Doç. Dr. Yücel, sözlerine şöyle devam etti:
“Bugün özellikle derin Marmara’ya yani 100 metre ve ötesine müsilaj tabakaları inmiş mi, inmişse etkisi ne olmuş, seferimizin şimdiki bölümü buna odaklanmaya başladı. Bugün 2 istasyon ziyaret ettik. Biri 100 metre, diğeri de Çınarcık Çukuru dediğimiz Marmara’nın en derin noktalarından birisi olan bir yerdeydi. 1210 metrelik bir istasyon yaptık.
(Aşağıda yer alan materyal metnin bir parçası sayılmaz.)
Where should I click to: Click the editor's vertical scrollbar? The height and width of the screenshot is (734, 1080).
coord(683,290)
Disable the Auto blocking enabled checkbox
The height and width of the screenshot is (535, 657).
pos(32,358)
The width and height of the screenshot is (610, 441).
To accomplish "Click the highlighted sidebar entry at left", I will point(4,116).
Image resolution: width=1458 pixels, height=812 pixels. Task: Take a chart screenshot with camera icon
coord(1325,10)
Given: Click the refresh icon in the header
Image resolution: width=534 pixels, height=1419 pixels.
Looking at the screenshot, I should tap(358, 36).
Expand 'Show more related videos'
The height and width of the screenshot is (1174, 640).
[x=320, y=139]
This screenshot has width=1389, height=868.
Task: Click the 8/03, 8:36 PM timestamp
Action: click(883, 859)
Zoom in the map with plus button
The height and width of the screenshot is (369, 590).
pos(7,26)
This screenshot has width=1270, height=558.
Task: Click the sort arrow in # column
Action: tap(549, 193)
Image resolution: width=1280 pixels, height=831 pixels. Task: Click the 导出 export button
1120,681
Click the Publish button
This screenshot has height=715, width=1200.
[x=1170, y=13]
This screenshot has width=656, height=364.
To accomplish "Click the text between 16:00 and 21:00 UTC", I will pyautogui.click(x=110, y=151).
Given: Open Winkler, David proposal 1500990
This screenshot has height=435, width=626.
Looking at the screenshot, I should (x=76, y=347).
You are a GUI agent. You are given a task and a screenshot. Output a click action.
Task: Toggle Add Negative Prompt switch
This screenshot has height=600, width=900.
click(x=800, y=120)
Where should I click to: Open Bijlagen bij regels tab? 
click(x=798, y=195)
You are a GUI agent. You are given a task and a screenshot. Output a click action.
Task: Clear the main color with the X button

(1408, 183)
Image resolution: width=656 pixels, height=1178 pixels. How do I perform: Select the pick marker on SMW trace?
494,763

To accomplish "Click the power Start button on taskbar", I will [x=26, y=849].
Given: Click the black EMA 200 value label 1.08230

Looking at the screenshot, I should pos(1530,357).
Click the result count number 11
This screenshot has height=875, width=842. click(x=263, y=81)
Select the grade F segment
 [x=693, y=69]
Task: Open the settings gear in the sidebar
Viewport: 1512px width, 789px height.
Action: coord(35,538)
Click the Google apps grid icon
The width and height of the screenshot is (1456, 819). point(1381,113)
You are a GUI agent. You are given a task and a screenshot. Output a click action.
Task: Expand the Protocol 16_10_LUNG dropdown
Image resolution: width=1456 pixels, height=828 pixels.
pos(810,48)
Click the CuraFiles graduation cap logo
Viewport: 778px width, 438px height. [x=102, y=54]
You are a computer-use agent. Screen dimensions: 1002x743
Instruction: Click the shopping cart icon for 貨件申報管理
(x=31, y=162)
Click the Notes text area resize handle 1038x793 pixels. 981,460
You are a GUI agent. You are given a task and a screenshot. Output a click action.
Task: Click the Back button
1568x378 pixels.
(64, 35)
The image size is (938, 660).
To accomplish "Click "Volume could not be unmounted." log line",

İlk istasyondaki bulgumuz; 100 metre derinliğin özellikle üstteki 30 metresinde müsilajın yoğun olduğu, aşağıda olmadığı. Dipteki sediman dediğimiz çökerleri örneklediğimiz yeni bir cihazımız var. Bununla üstteki sedimanın 50 santimetresini bozmadan alabiliyoruz. Bunu niye yapmaya çalıştık? Özellikle müsilaj tabana çökmüş mü? Çökmüşse etkisi ne olmuş? Hem görsel olarak müsilajın çökmediğini bulduk hem ağ örneklerimiz var, 30 metrenin içinin nasıl göründüğünü görüyoruz. O tip bir tabakanın, sediman yüzeyine oturmadığını bulduk. 100 metrelik istasyonda dip sularında bir miktar oksijen az da olsa var. O sistemi hala bir eşik noktasına yakın bir değerde tutuyor. Açıkçası şu an sedimanda yaptığımız analizlerde ciddi bir hidrojen sülfür birikim bulmadık özellikle 100 metrelik istasyonda.”